An upper class tourist attends the races in the countryside South of France. As the couple rides smoothly in their stationary horse carriage, the man stops to contemplate the good times he has enjoyed since his first race. The carriages passengers comprised of a coachman, a small, black dog, and two women-one carrying a baby while the other holds a parasol. They celebrate the birth of their child and he returns to the scene of his favorite pastime only to enjoy it with his wife as well as with his newborn son.
The man, Shawn Maguire, is a wealthy aristocrat in the carriage takes a look around and immediately he is relieved to see the landscape remains the same, a flat green expanse. In the distance, he notices the racehorses bolt across the green pasture as several onlookers, mounted upon their horses, move about. The azure sky is vast, and is filled with feathery clouds. It reminds the monsieur of his child. Mr. Maguire dressed in a gray suit with a black hat sits comfortably in the horse carriage and overlooks the field.
He is noticed by all his friends and colleagues, after all, what is a celebration without any guests of honor. Mr. Maguire would meet with an assortment of artists, professionals, and aristocrats on the green expanse for intellectual discussions on art and literature. Sometimes he would get together with his friends on behalf of talent and skill on the horses. The beginnings of a marvelous relationship sparked betwixt the words of aversion and praise that filled the air on the racing field. However, Maguire proved to be rather opinionated, spending the greater part of his visits to the races sulking alone in a distant area.
He found difficulty in explaining his far-fetched opinions and positions, especially in French; in fact, he felt they needed no explanation. The races were indeed a haven, if you will, for these people. Relationships were made and left continued on the fields. Small shadows the figures cast and the parasol held by Maguires wife suggest the time of day is afternoon. One of his friends leaves the Maguires in peace as he trods along nonchalantly in his horse-carriage with his back rested on top of his carriage.
He knows Maguire dedicated this afternoon at the races with his family, although he frequently engages in small talk whenever he meets with his friends. Furthermore, most of his comrades have agreed to leave Monsieur Maguire in peace for they know he wants to spend quality time with his family. To Maguires right a tiny man far in the distance stands atop of his horse. Similarly, a group of three onlookers to the left appear to be directly next to the back of the carriage. However, Maguires closer observation reveals their identity: it is Mathias Grunewald, Pete Pastelwathe, and Giovanni Arnolfini.
As the three make eye contact with Maguire they wave in good-humor. The man in the middle yells, We could use a future mayor for our next generation! Maguire is grateful for his companions enthusiastic support of his newborn son. Further in the distance of the three onlookers, two racehorses, galloping across the green plane are competing. One of the racehorses that are leading the race hopes to win a Stanley cup trophy in dedication to the Mayor Maguire to commemorate and congratulate his newborn son. On the other hand, the racehorse trailing behind him is jealous of the mayors success vies to bring his competitor to shame.
The racehorse trailing behind the other is a rival and nemesis of the mayor. The history between them is unforgiving in the hearts of both of them. It all started dating back in mid of 1800s when the mayors wife, Josie, was a formal lover of the racehorse competitor. The racehorse competitor was a wealthy merchant in the city of Paris. The prominent merchant helped Josie financially, who at the time sold produce on the streets. However, the wealthy merchant of his town was caught having an affair with the daughter of a well-known artist.

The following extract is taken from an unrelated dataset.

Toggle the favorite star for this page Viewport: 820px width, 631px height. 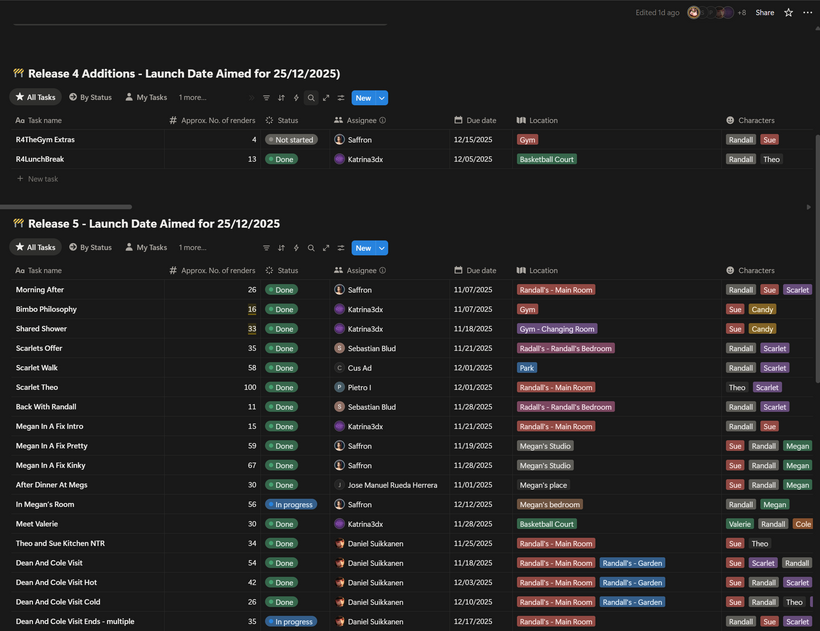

Soon afterwards the wealthy merchant became the talk of the town and the foolish shenanigans he engaged with the artist daughter. Shocked in disbelief, Josie when into permanent solitude. Although, the wealthy merchants reputation was damaged she managed to salvage her own. Josie who did not want to become a victim of an adulterous relationship became reassured one she met the mayor. The mayor was able to console her emotionally and there was only a matter of time that Josie realized she needed to bury her past and start a new life.
She found a loophole out of the whole charade with the merchant and strongly believed the better life resided with the mayor. Soon upon their marriage the mayor vowed to the seek retribution on the wealthy merchant by banishing from the city of Paris. Now the only prized possession the wealthy merchant has is to obtain is the trophy he has longed for to put his competitor to shame and to put a whole mockery of the celebration by beating his opponent, who the mayor has trusted to win. However, the victory of the mayors trusted racehorse is indisputed.
At last, the mayors final moment has come to an end. The wager as proposed by the merchant and the mayor was the loser had to be ostracized from the country of France permanently. Upon his victory Monsieur Maguire gazes adoringly at his child. While he carefully stares, the boys young physiognomy reflects his own. His thoughts dwell on how his son can be his successor as a future aritocrat. Maguire can sense that his son will one day become an excellent mayor for the town as well as its people.